(Beginning of EXTRACT TO READ)
FDA approves Novo Nordisk diabetes drug Ozempic
The U.S. Food and Drug Administration on Tuesday approved Novo Nordisk A/S's diabetes drug Ozempic, setting the stage for a heated battle with Eli Lilly & Co's Trulicity.
Ozempic, known generically as semaglutide, will compete with others in a class known as glucagon-like peptide-1 (GLP-1) analogs, which imitate an intestinal hormone that stimulates the production of insulin.
The approval comes as Novo Nordisk faces pricing competition to its existing diabetes products. The company is banking on Ozempic to help drive the overall growth of the GLP-1 market, which includes Trulicity and AstraZeneca Plc's once-weekly Bydureon.
Novo Nordisk is betting that Ozempic's proven heart benefit and weight-loss advantage over rival products will increase its attractiveness both to physicians and insurers.
Analysts on average expect annual sales of Ozempic to reach $3.17 billion by 2023, with sales of Trulicity, which was approved in the United States in late 2014, reaching $3.71 billion over the same period, according to Thomson Reuters data.
Analysts at Credit Suisse estimate that by 2022 Novo Nordisk will have captured roughly 60 percent of the GLP-1 market compared with an expected 53 percent in 2017. They expect Lilly's GLP-1 share will increase to 33 percent from 29 percent over the same period.
Diabetes drug companies are under pressure from insurers to offer attractive prices in return for a formulary position, the list of medicines approved by an insurance company for reimbursement.
Dr Todd Hobbs, Novo Nordisk's chief medical officer, has said the company planned to "take a very competitive strategy with the payors" in order to gain market share. He said the company has strong relationships with prescribers built up over the years with Victoza.
GLP-1 products are also expected to face increased competition from biosimilars, less expensive versions of rival diabetes drugs.
(End of EXTRACT TO READ)
(Beginning of DATA)
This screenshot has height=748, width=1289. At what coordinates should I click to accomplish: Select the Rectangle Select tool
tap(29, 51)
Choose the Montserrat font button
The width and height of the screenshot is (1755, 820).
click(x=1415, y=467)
(End of DATA)
## PROBLEMS AND TASKS
(1) Answer these questions about the article on the FDA approval of Ozempic:
(a) What is Ozempic's generic name?
(b) What annual sales do analysts on average expect Ozempic to reach by 2023?
(c) Who is Novo Nordisk's chief medical officer?
(2) Rewrite the article on the FDA approval of Ozempic between "The approval comes" and "physicians and insurers.", inclusive, substituting "counting on" for "banking on".

## EXPECTED OUTPUTS
(1)
(a) Semaglutide.
(b) $3.17 billion.
(c) Dr Todd Hobbs.

(2)
The approval comes as Novo Nordisk faces pricing competition to its existing diabetes products. The company is counting on Ozempic to help drive the overall growth of the GLP-1 market, which includes Trulicity and AstraZeneca Plc's once-weekly Bydureon.
Novo Nordisk is betting that Ozempic's proven heart benefit and weight-loss advantage over rival products will increase its attractiveness both to physicians and insurers.